The U.K. government has considered this extension to corporate criminal liability for some time, and these proposals gained renewed momentum after high-profile incidents such as the release of the Panama Papers placed increased scrutiny on the issue of corporate accountability and transparency.

The proposals to extend corporate criminal liability for failure to prevent money laundering and fraud are intended to address the existing challenge of prosecuting corporations for these offences in the United Kingdom. Corporate liability in the United Kingdom normally arises only when the prosecutor can show that the offence is committed by a person who is the “directing mind or will” of the organization – a requirement that has proved difficult to satisfy in light of the complex decision-making structure of large corporations. Conversely, the “failing to prevent” model currently used in the Bribery Act makes failure to prevent the alleged wrongdoing (bribery, money laundering, or fraud) a strict liability offence for which corporations can be held accountable without the burden of showing that the offence was first committed by a “directing mind or will” of the company.

Application to U.S. and Other Overseas Corporations

It remains to be seen whether the implementing legislation will have extraterritorial application in the same way as the Bribery Act or the U.S. Foreign Corrupt Practices Act. If the proposals follow the existing model under the Bribery Act then a non-U.K. corporation that “carries on a business” or “part of a business” in the United Kingdom would likely fall within the scope of the new requirements. This extraterritorial approach may be applied to the new proposals as part of the United Kingdom’s wider aim to tackle international money laundering and fraud by bringing corporations that operate in its jurisdiction under its stringent laws on corporate liability.

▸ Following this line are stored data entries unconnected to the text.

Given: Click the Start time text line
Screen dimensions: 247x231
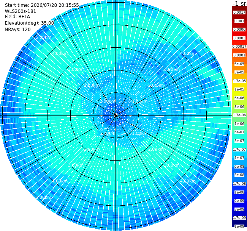Looking at the screenshot, I should pyautogui.click(x=42, y=5).
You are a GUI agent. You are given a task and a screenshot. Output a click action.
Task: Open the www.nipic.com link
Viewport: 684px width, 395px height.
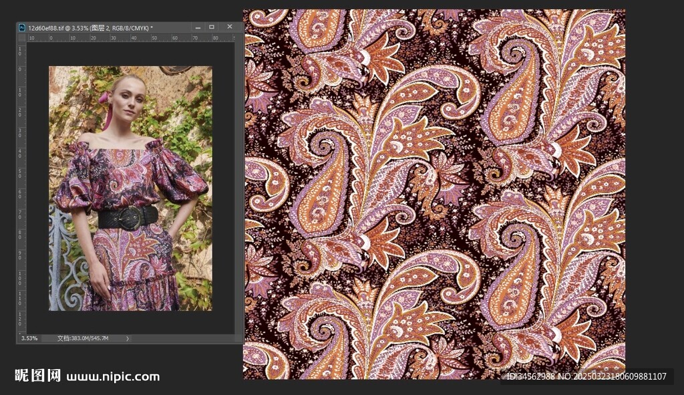coord(113,377)
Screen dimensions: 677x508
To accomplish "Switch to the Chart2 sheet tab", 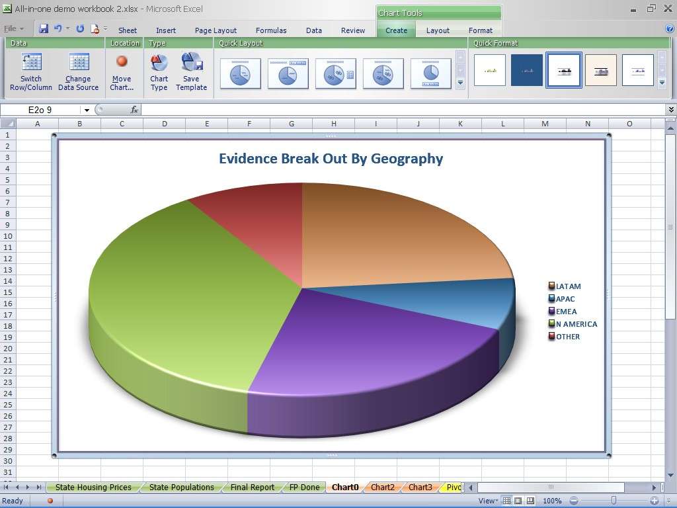I will click(382, 487).
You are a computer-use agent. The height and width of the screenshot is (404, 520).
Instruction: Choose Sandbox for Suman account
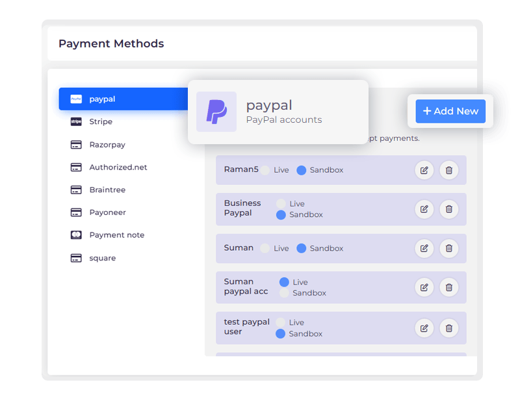pos(302,248)
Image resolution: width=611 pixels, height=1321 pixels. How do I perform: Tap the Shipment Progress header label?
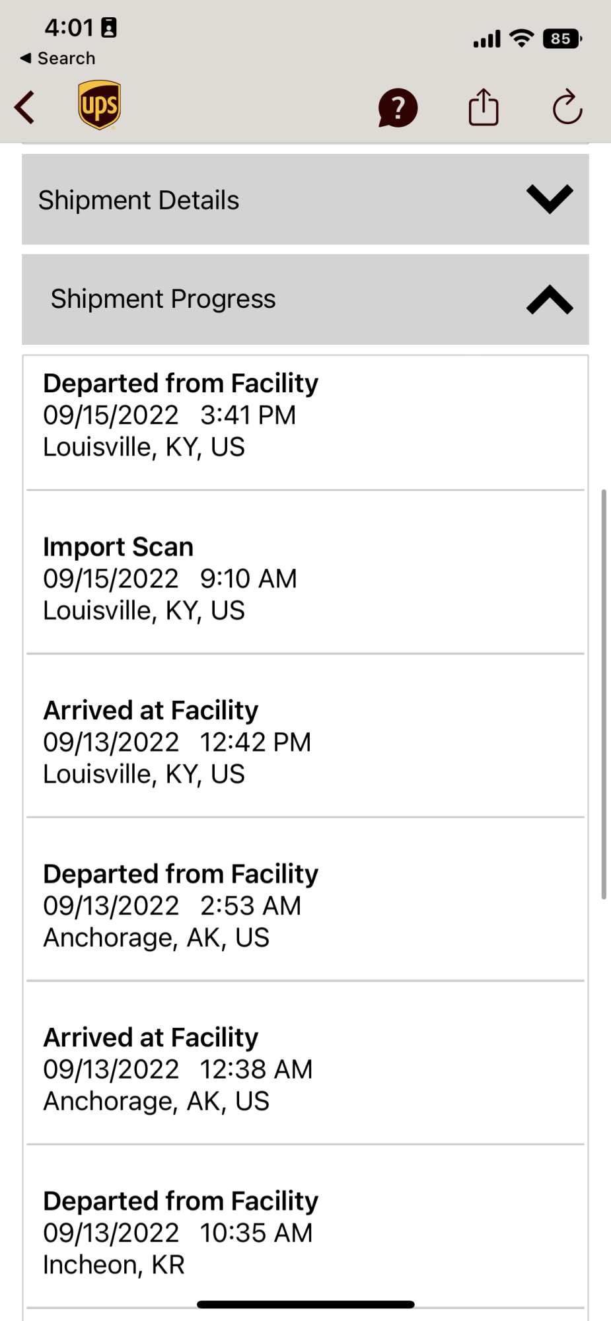point(163,299)
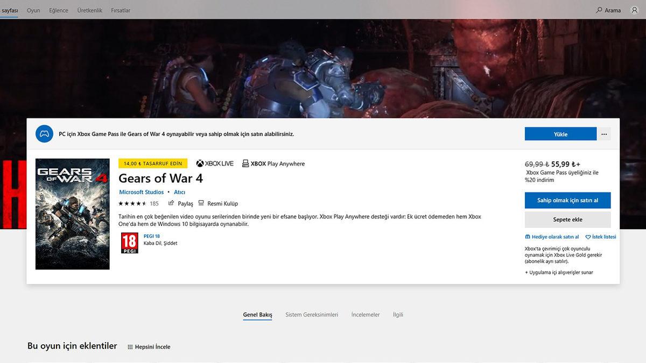This screenshot has height=363, width=646.
Task: Click the Xbox Game Pass controller icon
Action: click(44, 133)
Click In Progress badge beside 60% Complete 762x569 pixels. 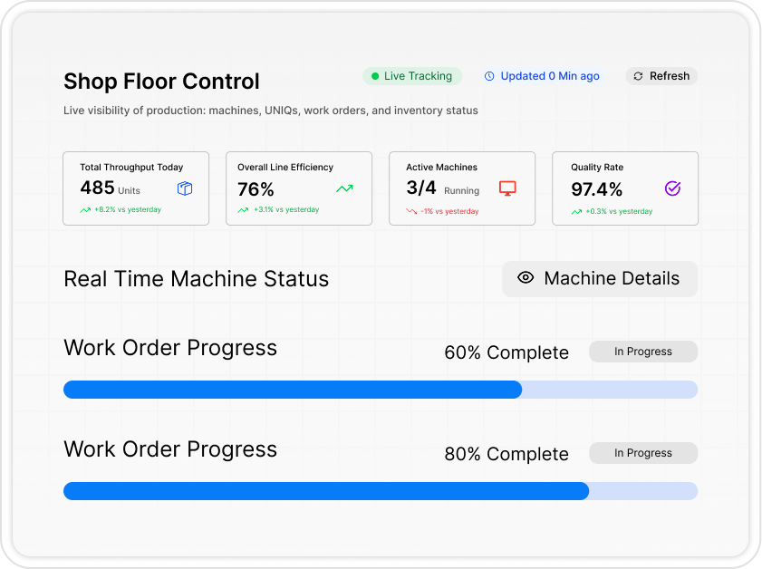tap(642, 352)
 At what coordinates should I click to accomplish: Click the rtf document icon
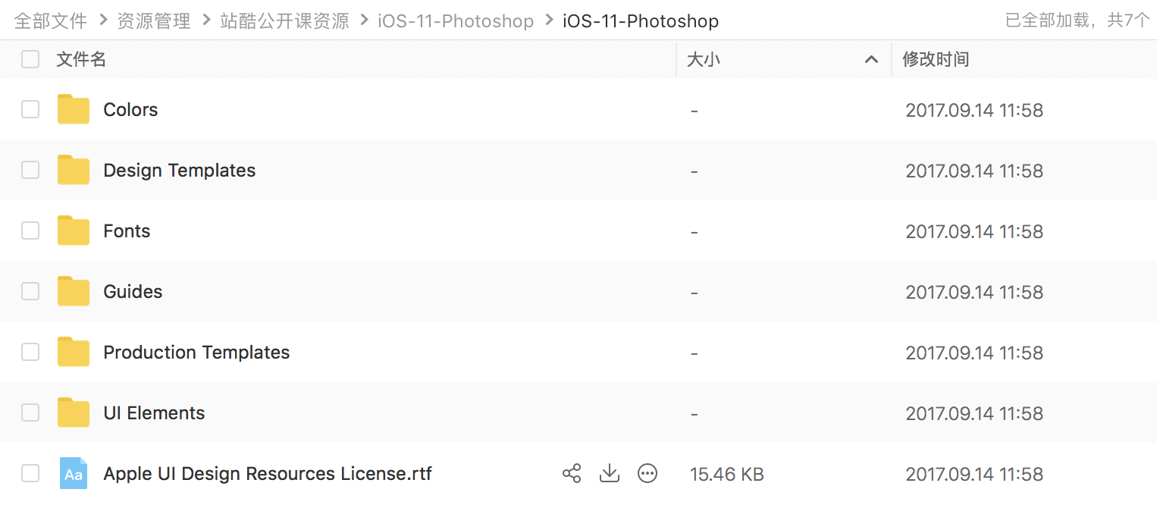tap(74, 474)

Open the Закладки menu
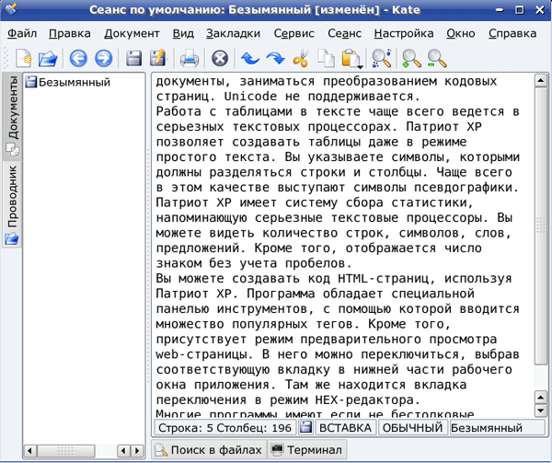point(232,33)
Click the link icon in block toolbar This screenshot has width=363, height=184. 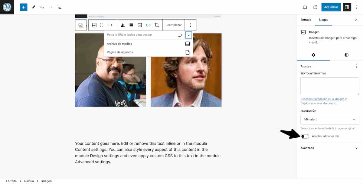pos(148,25)
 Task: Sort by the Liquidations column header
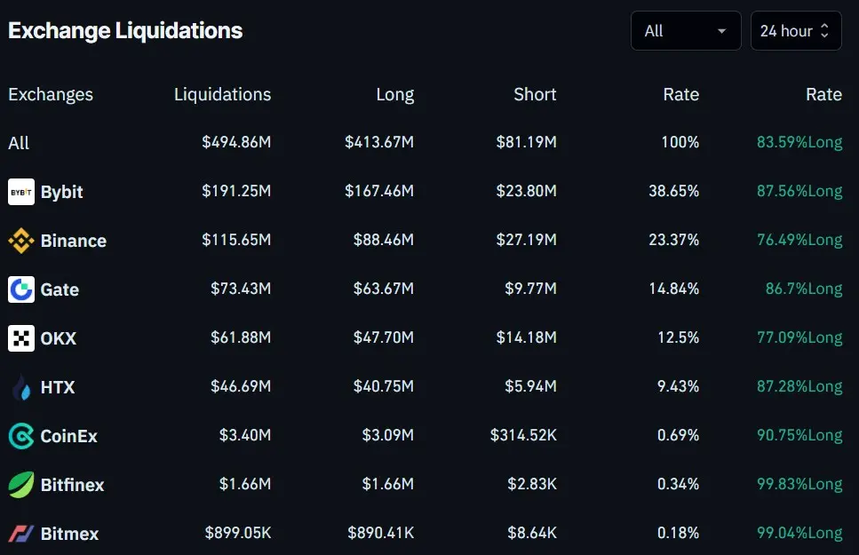222,94
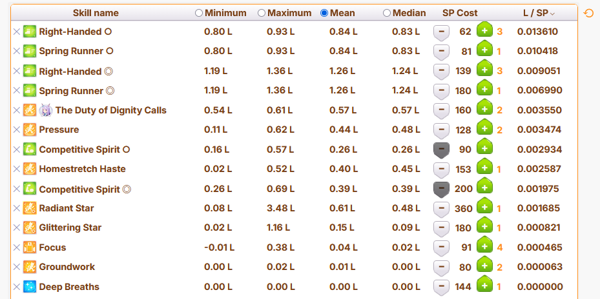
Task: Click the orange reset arrow icon
Action: [x=588, y=14]
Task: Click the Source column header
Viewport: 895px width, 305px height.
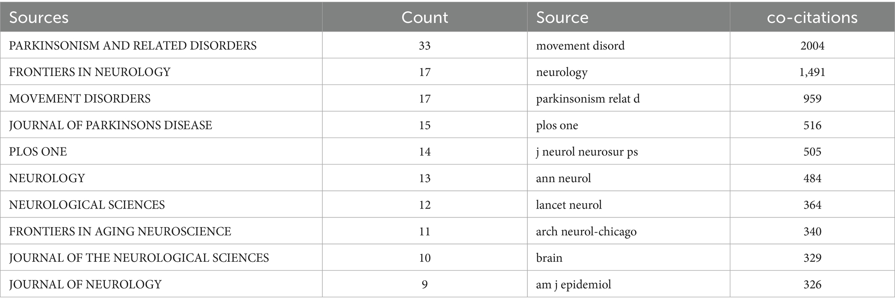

Consequence for Compliance Programs

Provided that the new proposals to extend corporate criminal liability closely follow the existing model under the Bribery Act, a compliance-focused defense would likely be available to corporations. Section 7 of the Bribery Act allows a corporation to show that it has “adequate procedures” in place to prevent bribery as a defense against the otherwise strict liability charge of failing to prevent bribery. If the proposals to extend corporate criminal liability come to fruition, corporations affected may need to update their compliance policies and procedures to meet the new requirements relating to money laundering and fraud.

Current status: Consultation Period

On the same day that Mr. Cameron announced the new proposals at the Anti-Corruption Summit, May 12, 2016, the MoJ confirmed that the government would “consult on plans to extend the scope of the criminal offence… to other economic crimes” with a view to publishing the consultation this summer.

However, the timeline of the consultation and its outcome is likely to be extended following the United Kingdom’s vote to leave the European Union on June 24, 2016 as the government’s post-referendum agenda takes precedence in the coming months.